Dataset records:
================================

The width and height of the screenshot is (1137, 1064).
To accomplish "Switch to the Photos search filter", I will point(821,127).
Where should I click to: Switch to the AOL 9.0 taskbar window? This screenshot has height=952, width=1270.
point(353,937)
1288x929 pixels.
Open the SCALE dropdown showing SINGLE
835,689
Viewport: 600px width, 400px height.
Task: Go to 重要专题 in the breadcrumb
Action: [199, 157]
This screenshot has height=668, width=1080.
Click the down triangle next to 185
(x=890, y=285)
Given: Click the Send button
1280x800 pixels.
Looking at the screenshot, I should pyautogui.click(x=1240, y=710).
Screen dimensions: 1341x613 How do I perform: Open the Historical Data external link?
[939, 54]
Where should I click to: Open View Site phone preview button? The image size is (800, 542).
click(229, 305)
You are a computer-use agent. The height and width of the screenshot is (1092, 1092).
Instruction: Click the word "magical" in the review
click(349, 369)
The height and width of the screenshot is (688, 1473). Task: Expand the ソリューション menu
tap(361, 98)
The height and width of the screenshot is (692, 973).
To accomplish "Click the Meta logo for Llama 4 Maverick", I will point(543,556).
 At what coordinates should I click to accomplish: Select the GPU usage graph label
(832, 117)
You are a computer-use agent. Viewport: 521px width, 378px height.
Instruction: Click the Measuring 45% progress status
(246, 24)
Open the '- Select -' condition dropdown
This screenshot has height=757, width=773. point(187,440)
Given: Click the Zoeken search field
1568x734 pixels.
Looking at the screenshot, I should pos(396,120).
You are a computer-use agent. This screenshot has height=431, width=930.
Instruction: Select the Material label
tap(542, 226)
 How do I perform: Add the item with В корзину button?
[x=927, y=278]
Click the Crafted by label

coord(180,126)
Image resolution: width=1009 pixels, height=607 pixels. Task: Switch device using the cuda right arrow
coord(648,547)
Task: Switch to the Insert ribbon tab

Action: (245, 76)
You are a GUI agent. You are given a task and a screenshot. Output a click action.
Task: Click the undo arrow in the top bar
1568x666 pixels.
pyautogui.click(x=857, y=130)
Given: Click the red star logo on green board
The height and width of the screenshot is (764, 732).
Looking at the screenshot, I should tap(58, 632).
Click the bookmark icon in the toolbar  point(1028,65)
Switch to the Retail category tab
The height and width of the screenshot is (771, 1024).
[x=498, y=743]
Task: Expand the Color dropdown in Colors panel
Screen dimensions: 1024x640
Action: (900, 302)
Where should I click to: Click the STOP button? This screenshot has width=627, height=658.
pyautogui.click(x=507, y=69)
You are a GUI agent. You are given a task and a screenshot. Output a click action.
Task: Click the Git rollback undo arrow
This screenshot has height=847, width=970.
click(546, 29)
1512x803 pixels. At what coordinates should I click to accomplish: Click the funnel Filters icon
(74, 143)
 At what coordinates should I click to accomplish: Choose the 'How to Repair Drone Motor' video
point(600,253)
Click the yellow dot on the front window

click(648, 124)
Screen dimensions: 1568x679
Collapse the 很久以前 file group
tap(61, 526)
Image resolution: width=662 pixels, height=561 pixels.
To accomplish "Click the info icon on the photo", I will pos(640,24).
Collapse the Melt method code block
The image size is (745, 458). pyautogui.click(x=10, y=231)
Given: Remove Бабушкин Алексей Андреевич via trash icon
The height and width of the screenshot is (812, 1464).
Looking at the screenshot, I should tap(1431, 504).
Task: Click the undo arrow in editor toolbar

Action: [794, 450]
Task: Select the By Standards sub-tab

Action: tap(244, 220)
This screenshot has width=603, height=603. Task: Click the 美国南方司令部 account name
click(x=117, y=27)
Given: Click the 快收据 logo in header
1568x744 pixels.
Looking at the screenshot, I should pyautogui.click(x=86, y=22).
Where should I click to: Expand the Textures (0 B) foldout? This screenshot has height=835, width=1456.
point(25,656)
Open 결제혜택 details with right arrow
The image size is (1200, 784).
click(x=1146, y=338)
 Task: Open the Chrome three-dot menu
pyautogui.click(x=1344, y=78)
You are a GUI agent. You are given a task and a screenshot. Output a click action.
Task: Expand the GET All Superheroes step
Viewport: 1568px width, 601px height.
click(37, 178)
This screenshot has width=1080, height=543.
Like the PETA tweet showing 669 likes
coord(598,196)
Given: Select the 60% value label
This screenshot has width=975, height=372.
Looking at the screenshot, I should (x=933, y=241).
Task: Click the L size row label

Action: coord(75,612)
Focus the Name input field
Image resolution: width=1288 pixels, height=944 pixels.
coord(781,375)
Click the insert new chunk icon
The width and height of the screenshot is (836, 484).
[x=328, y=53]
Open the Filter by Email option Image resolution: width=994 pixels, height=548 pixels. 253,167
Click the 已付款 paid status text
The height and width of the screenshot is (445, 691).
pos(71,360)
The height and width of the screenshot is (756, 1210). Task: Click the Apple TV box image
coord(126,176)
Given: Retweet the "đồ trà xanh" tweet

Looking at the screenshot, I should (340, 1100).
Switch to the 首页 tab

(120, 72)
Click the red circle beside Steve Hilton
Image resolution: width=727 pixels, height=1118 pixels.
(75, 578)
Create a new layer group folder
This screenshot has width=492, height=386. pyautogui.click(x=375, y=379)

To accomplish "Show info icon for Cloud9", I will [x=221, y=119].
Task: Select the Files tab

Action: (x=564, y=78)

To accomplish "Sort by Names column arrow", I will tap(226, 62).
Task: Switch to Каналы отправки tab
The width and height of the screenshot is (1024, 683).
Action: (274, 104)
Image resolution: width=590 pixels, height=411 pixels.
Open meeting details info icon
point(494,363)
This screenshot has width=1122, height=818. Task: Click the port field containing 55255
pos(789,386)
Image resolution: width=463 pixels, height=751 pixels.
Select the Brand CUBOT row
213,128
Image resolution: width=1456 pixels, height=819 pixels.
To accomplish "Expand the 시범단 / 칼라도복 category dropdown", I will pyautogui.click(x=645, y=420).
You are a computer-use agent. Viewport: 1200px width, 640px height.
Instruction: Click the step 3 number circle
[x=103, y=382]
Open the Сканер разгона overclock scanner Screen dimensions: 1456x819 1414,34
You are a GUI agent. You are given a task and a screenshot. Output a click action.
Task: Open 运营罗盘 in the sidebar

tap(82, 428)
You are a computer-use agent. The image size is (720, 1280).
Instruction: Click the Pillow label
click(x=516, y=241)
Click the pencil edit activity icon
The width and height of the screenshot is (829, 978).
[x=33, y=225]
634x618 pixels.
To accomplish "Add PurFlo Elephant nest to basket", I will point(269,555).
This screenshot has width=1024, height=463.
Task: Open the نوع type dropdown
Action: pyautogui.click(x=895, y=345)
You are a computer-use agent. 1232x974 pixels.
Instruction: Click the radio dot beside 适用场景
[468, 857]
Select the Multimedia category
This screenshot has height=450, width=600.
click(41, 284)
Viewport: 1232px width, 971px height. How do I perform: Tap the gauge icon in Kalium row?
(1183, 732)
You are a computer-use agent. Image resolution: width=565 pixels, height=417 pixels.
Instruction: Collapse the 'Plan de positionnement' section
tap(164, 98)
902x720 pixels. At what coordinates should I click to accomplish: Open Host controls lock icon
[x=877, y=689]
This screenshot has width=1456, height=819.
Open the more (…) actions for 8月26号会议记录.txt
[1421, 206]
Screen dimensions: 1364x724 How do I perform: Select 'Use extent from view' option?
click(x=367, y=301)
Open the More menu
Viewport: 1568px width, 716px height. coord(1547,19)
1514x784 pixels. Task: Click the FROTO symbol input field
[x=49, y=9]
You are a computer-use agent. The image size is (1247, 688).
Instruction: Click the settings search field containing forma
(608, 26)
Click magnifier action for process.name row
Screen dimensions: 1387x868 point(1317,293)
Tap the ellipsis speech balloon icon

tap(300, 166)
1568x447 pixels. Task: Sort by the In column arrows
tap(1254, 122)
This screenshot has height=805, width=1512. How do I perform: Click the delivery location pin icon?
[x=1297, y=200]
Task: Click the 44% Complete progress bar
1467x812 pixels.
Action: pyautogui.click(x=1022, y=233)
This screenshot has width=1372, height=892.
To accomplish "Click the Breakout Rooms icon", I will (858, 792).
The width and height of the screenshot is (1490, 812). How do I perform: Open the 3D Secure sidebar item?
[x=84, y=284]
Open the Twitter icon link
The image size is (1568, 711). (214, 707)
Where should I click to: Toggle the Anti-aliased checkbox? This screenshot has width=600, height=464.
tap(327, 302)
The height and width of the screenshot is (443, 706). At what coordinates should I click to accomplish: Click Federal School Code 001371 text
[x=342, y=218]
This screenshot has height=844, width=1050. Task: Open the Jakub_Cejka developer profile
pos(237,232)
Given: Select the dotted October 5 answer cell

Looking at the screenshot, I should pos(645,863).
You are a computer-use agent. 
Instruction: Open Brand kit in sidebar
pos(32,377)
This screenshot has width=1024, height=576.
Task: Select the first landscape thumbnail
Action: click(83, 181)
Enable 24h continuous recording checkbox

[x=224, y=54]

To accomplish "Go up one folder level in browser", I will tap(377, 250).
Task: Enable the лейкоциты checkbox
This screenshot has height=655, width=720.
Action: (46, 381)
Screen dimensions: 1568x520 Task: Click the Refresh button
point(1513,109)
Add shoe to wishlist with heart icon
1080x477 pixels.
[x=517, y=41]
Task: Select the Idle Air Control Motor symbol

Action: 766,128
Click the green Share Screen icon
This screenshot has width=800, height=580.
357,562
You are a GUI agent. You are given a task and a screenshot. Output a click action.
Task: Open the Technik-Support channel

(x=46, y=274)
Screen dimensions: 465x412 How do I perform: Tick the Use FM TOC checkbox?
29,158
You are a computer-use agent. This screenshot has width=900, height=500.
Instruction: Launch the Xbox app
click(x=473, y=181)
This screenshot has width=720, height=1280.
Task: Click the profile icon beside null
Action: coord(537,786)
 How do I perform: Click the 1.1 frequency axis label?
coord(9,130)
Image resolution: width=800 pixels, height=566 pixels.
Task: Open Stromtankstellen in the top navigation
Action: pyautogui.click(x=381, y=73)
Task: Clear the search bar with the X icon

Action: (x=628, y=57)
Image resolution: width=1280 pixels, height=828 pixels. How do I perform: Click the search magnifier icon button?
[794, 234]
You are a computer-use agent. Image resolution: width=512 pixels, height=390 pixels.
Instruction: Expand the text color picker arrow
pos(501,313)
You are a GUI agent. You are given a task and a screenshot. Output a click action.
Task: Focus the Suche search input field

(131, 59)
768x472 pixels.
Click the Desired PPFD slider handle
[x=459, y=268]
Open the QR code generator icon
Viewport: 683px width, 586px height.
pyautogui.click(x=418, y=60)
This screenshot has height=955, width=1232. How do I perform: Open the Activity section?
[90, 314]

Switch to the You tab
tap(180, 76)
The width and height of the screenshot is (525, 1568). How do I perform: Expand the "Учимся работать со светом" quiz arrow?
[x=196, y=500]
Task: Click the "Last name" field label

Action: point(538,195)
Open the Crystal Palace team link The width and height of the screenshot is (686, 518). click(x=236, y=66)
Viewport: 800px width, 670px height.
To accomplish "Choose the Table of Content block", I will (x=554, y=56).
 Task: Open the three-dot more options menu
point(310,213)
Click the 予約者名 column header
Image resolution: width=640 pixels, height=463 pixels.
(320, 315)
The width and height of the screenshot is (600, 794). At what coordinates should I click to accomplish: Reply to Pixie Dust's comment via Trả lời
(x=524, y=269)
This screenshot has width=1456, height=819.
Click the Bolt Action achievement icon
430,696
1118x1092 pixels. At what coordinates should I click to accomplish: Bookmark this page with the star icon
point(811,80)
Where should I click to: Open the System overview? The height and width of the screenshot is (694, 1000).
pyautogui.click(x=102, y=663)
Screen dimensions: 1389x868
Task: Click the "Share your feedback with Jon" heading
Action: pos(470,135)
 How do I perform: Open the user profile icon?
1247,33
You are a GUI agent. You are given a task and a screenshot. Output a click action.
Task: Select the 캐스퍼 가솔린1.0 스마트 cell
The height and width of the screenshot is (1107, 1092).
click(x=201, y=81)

================================

#### YOUR TASK:
Copy everything from the line containing "Image resolution: width=1456" down to the line containing "[1421, 206]", substituting "Command" for each "Instruction" and keeping all else the same.

#### THE RESPONSE:
Image resolution: width=1456 pixels, height=819 pixels.
To accomplish "Expand the 시범단 / 칼라도복 category dropdown", I will pyautogui.click(x=645, y=420).
You are a computer-use agent. Viewport: 1200px width, 640px height.
Command: Click the step 3 number circle
[x=103, y=382]
Open the Сканер разгона overclock scanner Screen dimensions: 1456x819 1414,34
You are a GUI agent. You are given a task and a screenshot. Output a click action.
Task: Open 运营罗盘 in the sidebar

tap(82, 428)
You are a computer-use agent. The image size is (720, 1280).
Command: Click the Pillow label
click(x=516, y=241)
Click the pencil edit activity icon
The width and height of the screenshot is (829, 978).
[x=33, y=225]
634x618 pixels.
To accomplish "Add PurFlo Elephant nest to basket", I will point(269,555).
This screenshot has width=1024, height=463.
Task: Open the نوع type dropdown
Action: pyautogui.click(x=895, y=345)
You are a computer-use agent. 1232x974 pixels.
Command: Click the radio dot beside 适用场景
[468, 857]
Select the Multimedia category
This screenshot has height=450, width=600.
click(41, 284)
Viewport: 1232px width, 971px height. How do I perform: Tap the gauge icon in Kalium row?
(1183, 732)
You are a computer-use agent. Image resolution: width=565 pixels, height=417 pixels.
Command: Collapse the 'Plan de positionnement' section
tap(164, 98)
902x720 pixels. At what coordinates should I click to accomplish: Open Host controls lock icon
[x=877, y=689]
This screenshot has width=1456, height=819.
Open the more (…) actions for 8月26号会议记录.txt
[1421, 206]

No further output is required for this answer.